WHAT IS BEING ASKED
In the material below, find the line that contains "The image size is (1290, 683)." and the line that contains "Given: Click the pencil", then write out exactly those two lines and everything between them.

※ ※ ※

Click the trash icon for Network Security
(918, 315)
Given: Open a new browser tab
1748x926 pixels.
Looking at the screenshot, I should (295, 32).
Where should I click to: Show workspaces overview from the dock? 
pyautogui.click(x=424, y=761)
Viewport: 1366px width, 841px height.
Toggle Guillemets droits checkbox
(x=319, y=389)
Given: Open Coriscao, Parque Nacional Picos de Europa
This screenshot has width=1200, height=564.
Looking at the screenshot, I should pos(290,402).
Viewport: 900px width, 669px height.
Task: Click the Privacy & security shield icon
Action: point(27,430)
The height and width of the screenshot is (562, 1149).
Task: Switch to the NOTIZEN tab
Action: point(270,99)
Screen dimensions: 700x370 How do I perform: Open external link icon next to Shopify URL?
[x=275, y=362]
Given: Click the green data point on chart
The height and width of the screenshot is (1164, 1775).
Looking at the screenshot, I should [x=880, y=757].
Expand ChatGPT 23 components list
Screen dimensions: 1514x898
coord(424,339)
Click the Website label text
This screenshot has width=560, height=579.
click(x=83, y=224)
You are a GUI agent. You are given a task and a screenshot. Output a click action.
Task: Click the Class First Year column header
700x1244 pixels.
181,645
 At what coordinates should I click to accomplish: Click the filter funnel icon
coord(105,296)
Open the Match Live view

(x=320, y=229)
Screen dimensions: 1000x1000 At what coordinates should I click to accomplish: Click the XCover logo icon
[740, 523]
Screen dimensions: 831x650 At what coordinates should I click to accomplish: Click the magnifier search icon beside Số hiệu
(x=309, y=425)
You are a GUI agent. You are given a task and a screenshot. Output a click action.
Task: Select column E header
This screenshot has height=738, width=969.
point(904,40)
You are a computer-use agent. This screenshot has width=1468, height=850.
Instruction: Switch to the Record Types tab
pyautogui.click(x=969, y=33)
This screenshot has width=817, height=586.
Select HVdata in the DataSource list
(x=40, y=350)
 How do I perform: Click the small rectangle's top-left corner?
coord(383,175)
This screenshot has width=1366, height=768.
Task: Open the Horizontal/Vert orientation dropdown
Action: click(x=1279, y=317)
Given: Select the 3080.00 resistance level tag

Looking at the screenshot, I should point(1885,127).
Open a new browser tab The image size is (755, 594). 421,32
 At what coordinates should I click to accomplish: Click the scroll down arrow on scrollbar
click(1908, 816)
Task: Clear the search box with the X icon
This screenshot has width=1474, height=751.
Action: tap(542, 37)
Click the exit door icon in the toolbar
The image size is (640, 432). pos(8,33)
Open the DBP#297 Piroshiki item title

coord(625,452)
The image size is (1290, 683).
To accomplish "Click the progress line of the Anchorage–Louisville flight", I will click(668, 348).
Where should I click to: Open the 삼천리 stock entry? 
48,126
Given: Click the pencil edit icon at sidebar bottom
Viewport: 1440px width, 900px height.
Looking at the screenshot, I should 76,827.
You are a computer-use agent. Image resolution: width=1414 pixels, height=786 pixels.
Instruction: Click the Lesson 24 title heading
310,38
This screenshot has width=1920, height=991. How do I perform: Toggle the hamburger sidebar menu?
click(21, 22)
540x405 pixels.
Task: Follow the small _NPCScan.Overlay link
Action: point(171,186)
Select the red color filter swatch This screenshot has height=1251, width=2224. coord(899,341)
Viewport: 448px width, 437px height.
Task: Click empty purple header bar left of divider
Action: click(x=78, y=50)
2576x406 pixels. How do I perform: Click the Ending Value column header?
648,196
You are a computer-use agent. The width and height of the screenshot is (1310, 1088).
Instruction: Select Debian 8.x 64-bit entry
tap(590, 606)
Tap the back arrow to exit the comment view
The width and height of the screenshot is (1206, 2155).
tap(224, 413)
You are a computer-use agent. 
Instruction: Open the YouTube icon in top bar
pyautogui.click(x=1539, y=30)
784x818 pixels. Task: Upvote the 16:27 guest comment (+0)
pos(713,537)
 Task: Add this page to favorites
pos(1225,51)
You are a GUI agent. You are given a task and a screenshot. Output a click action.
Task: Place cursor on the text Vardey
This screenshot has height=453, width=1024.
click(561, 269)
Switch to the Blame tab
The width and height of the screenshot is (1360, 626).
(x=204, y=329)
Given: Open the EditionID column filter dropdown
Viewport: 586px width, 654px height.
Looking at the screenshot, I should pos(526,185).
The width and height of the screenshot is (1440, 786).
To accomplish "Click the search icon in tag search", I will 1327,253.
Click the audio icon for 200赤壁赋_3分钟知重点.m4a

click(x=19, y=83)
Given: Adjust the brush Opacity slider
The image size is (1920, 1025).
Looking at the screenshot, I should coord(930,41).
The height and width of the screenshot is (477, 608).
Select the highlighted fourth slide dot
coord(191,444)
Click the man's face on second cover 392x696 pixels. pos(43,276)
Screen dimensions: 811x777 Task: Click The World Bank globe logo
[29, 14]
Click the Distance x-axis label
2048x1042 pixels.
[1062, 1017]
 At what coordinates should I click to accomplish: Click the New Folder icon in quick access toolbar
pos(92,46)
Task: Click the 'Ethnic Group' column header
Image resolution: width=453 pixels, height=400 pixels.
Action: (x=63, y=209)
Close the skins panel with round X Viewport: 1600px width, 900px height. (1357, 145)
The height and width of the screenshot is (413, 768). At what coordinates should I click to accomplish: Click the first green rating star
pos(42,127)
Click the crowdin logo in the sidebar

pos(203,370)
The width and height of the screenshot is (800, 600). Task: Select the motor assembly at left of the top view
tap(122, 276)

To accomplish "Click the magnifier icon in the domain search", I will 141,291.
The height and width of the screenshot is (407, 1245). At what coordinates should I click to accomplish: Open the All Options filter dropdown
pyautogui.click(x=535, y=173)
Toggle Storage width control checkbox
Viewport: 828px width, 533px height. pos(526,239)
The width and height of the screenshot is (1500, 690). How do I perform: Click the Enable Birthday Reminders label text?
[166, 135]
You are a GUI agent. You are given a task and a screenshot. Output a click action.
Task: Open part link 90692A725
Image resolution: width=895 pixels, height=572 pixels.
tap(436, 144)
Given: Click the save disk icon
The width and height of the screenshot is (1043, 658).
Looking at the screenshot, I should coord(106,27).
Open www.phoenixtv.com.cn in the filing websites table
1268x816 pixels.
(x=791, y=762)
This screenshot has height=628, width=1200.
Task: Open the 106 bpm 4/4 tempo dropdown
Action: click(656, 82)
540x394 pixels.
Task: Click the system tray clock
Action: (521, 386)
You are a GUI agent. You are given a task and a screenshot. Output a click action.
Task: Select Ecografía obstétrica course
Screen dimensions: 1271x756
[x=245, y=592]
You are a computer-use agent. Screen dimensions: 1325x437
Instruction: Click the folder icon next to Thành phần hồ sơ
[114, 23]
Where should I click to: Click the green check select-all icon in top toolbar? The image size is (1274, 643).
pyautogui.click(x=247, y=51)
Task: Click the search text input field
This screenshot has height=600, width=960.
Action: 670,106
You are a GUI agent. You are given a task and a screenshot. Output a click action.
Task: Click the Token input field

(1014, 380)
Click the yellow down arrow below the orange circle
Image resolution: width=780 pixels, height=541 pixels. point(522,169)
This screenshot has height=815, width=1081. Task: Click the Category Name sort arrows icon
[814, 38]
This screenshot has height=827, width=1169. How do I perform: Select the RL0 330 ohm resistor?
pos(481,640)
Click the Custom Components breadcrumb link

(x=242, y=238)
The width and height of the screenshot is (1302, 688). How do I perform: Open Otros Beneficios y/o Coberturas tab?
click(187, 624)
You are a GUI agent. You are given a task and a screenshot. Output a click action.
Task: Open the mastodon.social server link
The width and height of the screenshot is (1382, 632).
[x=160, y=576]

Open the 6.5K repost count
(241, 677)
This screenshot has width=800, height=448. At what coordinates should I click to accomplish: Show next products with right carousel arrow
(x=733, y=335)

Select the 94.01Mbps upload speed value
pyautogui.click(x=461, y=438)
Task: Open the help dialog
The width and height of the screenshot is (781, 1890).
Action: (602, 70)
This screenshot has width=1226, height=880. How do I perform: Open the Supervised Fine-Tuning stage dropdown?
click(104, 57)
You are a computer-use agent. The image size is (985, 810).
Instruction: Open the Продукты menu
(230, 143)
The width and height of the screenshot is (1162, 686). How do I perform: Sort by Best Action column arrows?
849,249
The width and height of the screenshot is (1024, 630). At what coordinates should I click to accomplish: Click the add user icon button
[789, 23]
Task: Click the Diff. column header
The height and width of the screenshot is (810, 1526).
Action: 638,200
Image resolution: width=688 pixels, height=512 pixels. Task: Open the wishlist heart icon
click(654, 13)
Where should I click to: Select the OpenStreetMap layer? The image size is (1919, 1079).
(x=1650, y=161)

※ ※ ※

RESPONSE TO THE EXERCISE
The image size is (1290, 683).
To accomplish "Click the progress line of the Anchorage–Louisville flight", I will click(668, 348).
Where should I click to: Open the 삼천리 stock entry? 
48,126
Given: Click the pencil edit icon at sidebar bottom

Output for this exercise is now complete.